Rabat 2026: Capital Mundial del Libro y reflejo del liderazgo cultural de Marruecos
BOUBEKRI MOHAMMED YASSER
En un contexto de creciente dinamismo cultural, Marruecos se prepara para un acontecimiento de gran alcance internacional: la designación de Rabat como Capital Mundial del Libro 2026 por parte de la UNESCO. Este reconocimiento no es solo simbólico, sino que representa la culminación de una estrategia sostenida que sitúa la cultura y el conocimiento en el centro del desarrollo del país.
Bajo el alto patrocinio de Mohammed VI, este evento encarna una visión nacional que concibe el libro como herramienta de progreso, diálogo intercultural y apertura al mundo.
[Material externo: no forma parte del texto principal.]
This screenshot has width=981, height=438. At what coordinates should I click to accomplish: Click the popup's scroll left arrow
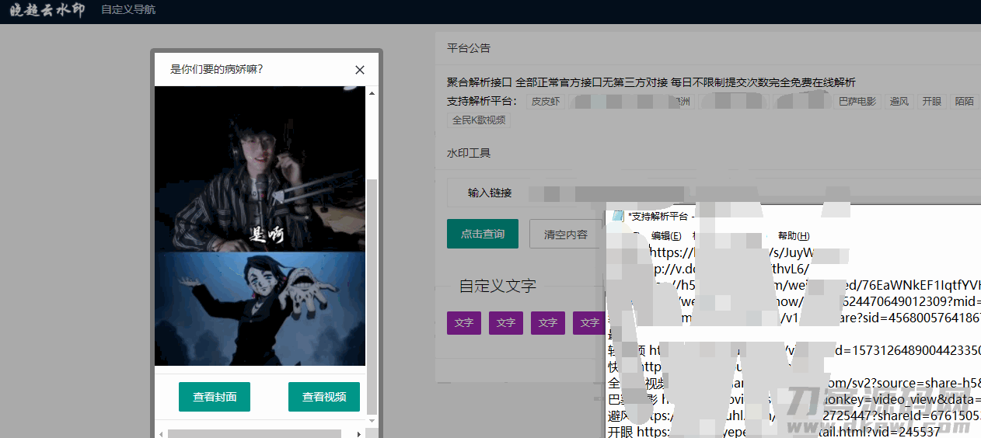161,433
La capital marroquí acogerá simultáneamente la 31ª edición del Salón Internacional de la Edición y del Libro, que se celebrará del 1 al 10 de mayo de 2026. Este encuentro convertirá Rabat en un auténtico punto de convergencia para editores, escritores e intelectuales de todo el mundo.
Se prevé la participación de cerca de 890 expositores procedentes de unos 60 países, con más de 130.000 títulos que abarcan diversos campos del conocimiento. Estas cifras consolidan el salón como uno de los eventos culturales más relevantes del mundo árabe y africano.
Además, Francia será el país invitado de honor, lo que subraya la profundidad de las relaciones culturales entre ambos países y abre nuevas perspectivas de cooperación intelectual.
Uno de los pilares del programa “Rabat Capital Mundial del Libro 2026” es la democratización del acceso a la cultura. Las actividades no se limitarán a espacios tradicionales, sino que se extenderán a hospitales, centros penitenciarios, orfanatos, transporte público y espacios abiertos.
Esta orientación refleja un compromiso claro: hacer del libro un derecho accesible a toda la ciudadanía, más allá de las élites culturales.
El programa incluirá más de 200 actividades culturales con la participación de más de 720 pensadores y creadores. Se abordarán temas clave como el futuro de la lectura, la evolución de las industrias culturales y los desafíos del conocimiento en la era digital.
También se rendirá homenaje a figuras históricas, entre ellas Ibn Battuta, símbolo del viaje, el descubrimiento y el diálogo entre civilizaciones.
La designación de Rabat no es un hecho aislado, sino parte de una dinámica cultural más amplia que busca fortalecer la industria editorial, fomentar la lectura y consolidar la presencia de Marruecos en el panorama cultural internacional.
En un mundo donde la cultura se ha convertido en un pilar esencial del desarrollo sostenible, este reconocimiento posiciona al país como un puente estratégico entre África, Europa y el mundo árabe.
Con este importante acontecimiento, Rabat abre un nuevo capítulo en su historia cultural y confirma que la inversión en el conocimiento no es un lujo, sino una apuesta estratégica por un futuro más inclusivo, creativo y conectado con el mundo.